#### Extracted material:
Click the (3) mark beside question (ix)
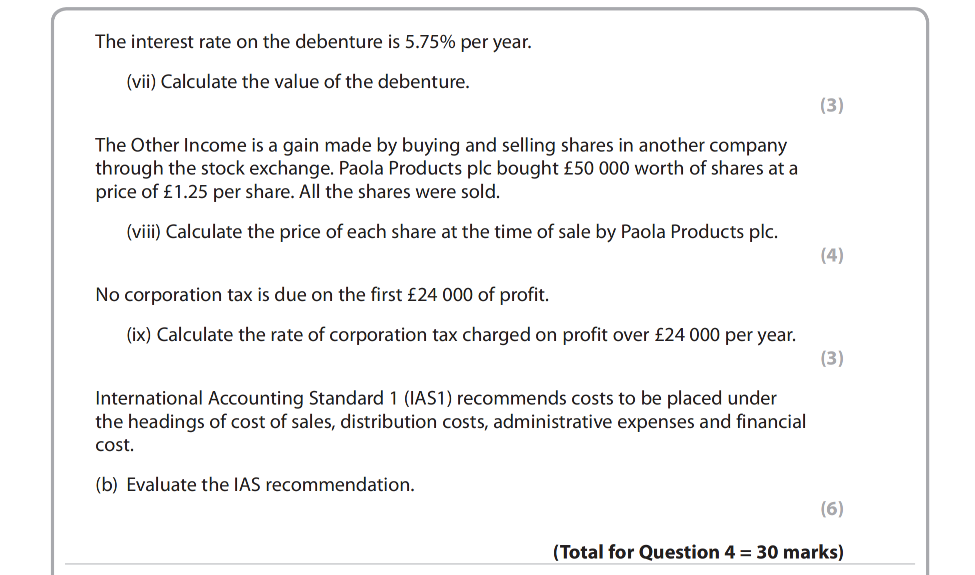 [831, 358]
* * *
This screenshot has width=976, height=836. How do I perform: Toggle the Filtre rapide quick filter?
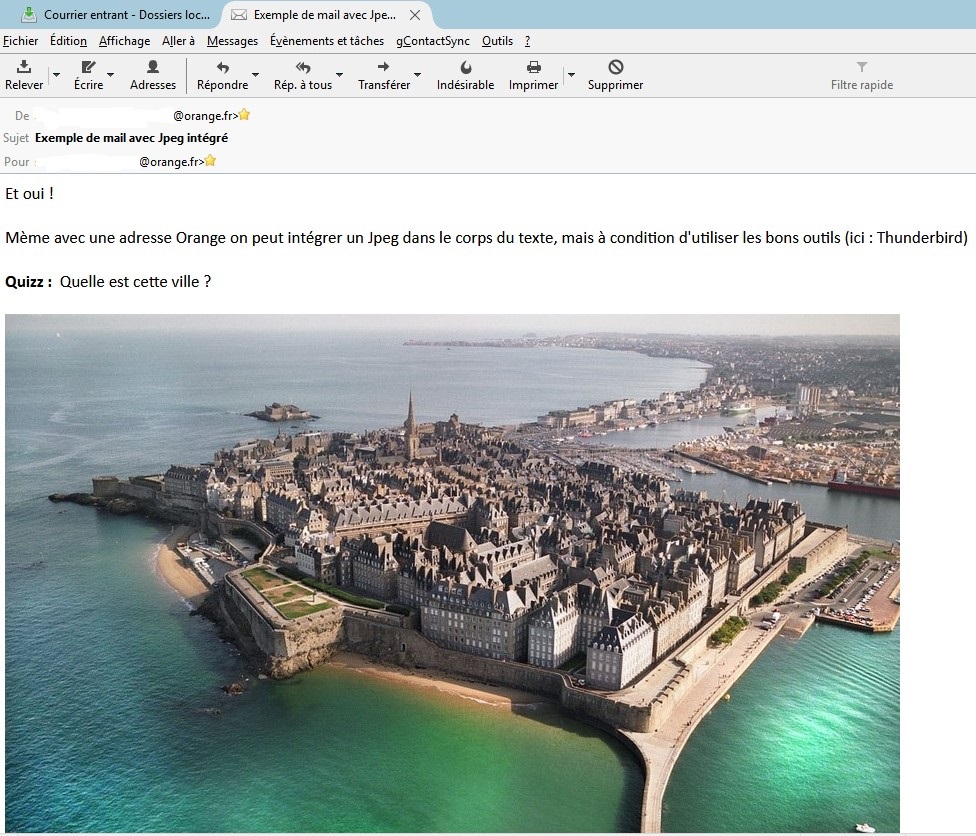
==
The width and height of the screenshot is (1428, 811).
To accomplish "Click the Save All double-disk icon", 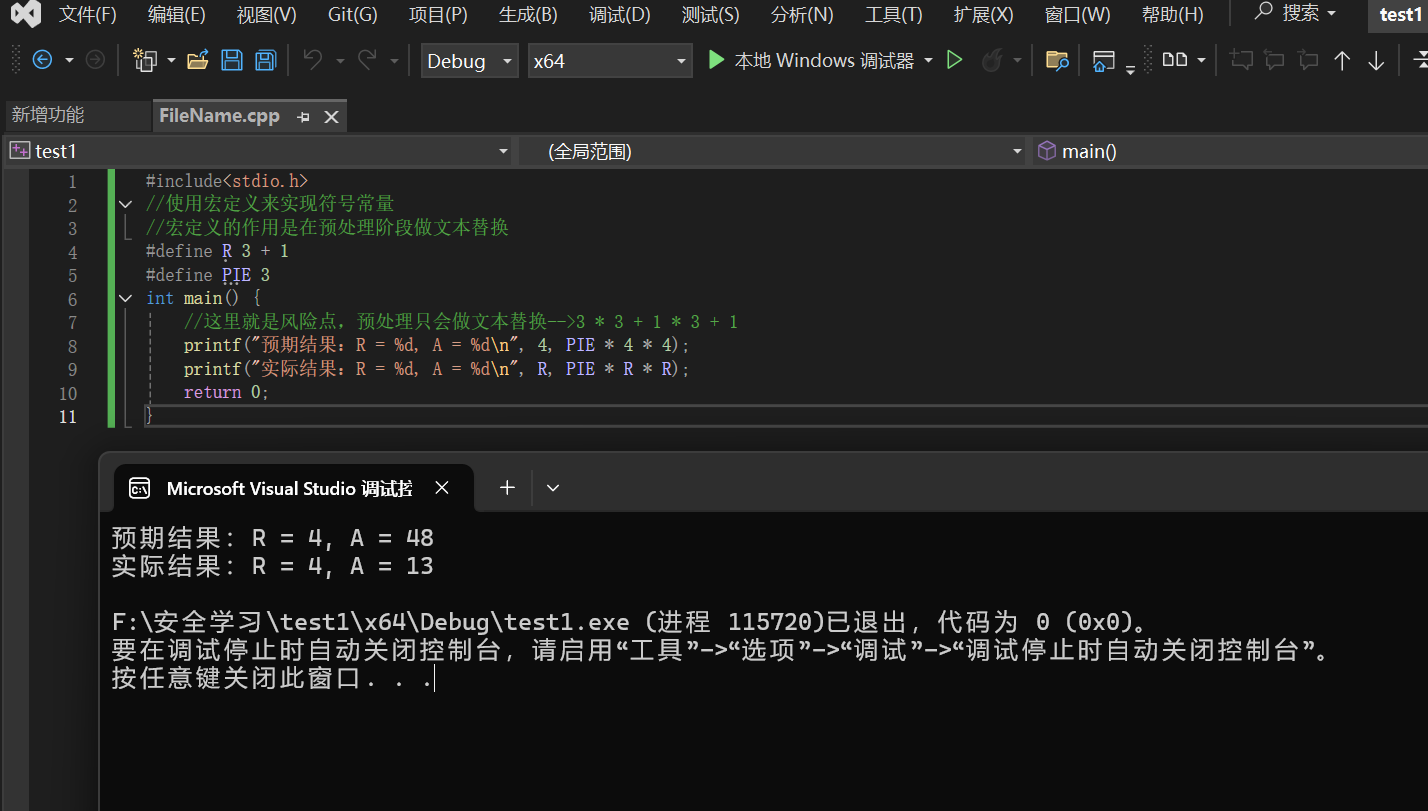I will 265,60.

#### Assigned task:
Copy each line of the records containing the string "height".

#### Task solution:
This screenshot has width=976, height=836. How do I perform: Toggle the Filtre rapide quick filter?
The width and height of the screenshot is (1428, 811).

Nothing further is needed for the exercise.